Every day one stumbles upon yet another Ancestry "secret".

In the Ancestry, one can search the collection called, "Public Member Photos & Scanned Documents", at https://www.ancestry.ca/search/collections/1093, using the following keywords, "Hazel Ida Strom & Michael Brophy 50th Anniversary". That results, at this time, in showing one image with the displayed "Photo Info" being "Hazel Ida Strom & Michael Brophy celebrating 50th Anniversary with children (Other)". When one clicks on that "Photo Info", one is taken to an image displaying the caption "Hazel Ida Strom & Michael Brophy celebrating 50th Anniversary with children". This makes it possible to use a conventional "collection" citation and a trail-of-breadcrumbs. No need to rely on reference to the users tree.
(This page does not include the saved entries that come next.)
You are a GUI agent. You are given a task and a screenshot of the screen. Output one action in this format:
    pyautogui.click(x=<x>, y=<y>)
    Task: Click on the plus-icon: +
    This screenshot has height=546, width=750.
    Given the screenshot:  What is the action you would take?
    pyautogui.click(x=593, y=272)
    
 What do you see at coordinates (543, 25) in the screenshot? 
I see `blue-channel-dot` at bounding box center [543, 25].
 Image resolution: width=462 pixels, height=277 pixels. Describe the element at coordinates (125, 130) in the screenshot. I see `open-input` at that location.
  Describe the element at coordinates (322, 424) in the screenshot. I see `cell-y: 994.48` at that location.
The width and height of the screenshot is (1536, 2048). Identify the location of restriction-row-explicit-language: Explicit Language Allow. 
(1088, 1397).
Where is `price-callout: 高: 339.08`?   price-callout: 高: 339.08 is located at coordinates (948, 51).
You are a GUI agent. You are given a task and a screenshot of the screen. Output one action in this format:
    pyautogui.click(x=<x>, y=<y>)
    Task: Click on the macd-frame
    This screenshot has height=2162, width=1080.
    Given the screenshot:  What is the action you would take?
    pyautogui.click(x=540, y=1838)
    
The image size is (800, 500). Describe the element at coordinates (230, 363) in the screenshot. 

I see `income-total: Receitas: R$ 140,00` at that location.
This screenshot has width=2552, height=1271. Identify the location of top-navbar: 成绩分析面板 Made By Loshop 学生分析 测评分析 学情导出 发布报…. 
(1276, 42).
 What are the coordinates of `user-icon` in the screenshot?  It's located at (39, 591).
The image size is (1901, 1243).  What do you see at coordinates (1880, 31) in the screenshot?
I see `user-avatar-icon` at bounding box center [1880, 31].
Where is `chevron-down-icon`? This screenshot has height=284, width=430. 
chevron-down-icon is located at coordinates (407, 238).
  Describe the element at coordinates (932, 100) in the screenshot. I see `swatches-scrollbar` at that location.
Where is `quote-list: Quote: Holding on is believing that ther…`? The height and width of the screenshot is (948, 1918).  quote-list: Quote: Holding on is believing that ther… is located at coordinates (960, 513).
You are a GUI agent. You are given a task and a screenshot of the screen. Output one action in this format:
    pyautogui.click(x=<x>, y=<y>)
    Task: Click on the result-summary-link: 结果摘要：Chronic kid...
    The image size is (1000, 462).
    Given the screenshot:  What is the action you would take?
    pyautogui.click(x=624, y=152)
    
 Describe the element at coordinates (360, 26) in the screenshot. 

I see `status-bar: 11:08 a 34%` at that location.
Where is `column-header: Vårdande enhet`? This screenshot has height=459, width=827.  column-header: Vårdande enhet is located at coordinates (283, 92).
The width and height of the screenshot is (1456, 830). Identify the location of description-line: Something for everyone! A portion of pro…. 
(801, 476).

Submitted byEEon Sat, 05/21/2022 - 20:56

History-Hunter, yes, indeed.  EE's QuickSheet: Citing Ancestry Databases & Images has an example for that. Following it in your case would generate this:

"Public Member Photos & Scanned Documents," Ancestry ([full URL here, not just to the collection level] : downloaded 21 May 2022), “Hazel Ida Strom & Michael Brophy celebrating 50th Anniversary with children," photo, posted [whatever date] by "Iveybet."

I started to include this as an option in the earlier discussion, but the discussion was so lengthy that I decided against it. Thanks for bringing it up.